= Required work =
Each line of the material below that holds the word "named" needs to be copied.

= Data excerpts =
↓↓↓

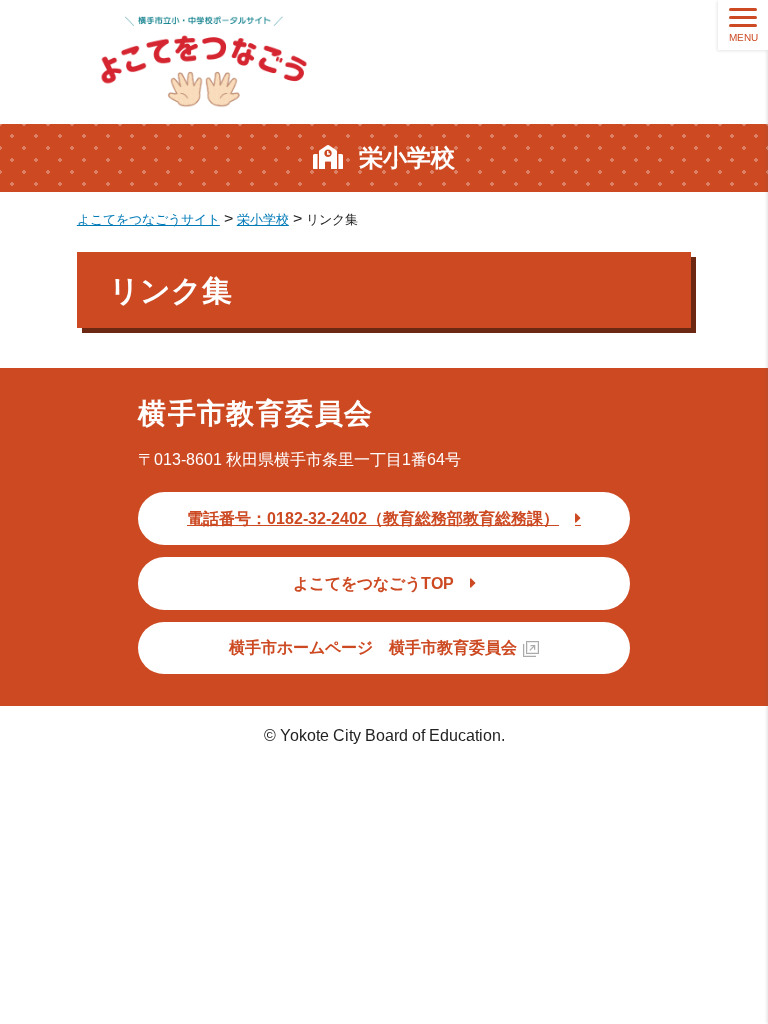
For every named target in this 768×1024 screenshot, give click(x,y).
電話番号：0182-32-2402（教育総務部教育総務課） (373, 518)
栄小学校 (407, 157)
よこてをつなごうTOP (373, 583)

↑↑↑
↓↓↓

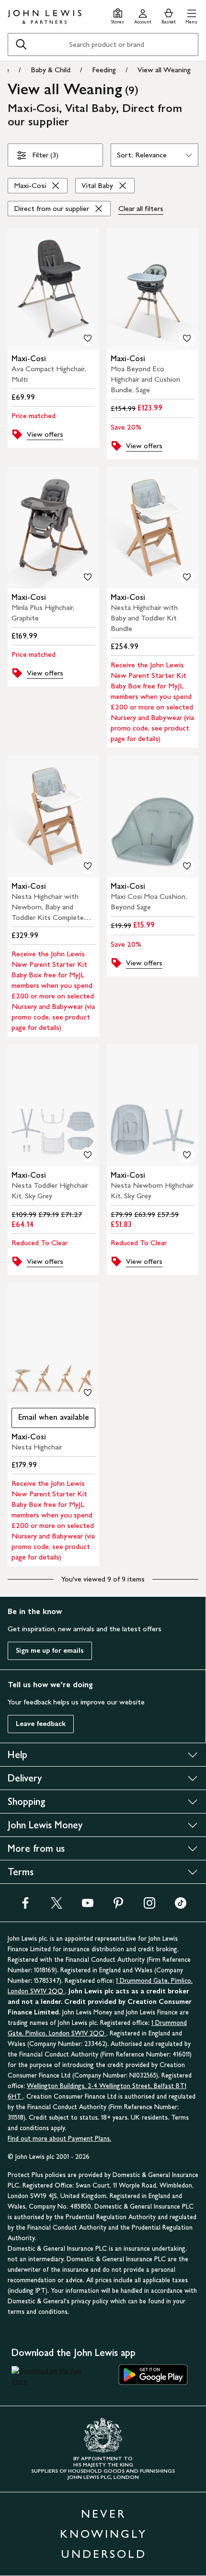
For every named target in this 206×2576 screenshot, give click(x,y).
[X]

↑↑↑

= Exercise answer =
For every named target in this 768×1024 screenshot, give click(x,y).
For every named target in this 206×2576 screenshot, give click(x,y).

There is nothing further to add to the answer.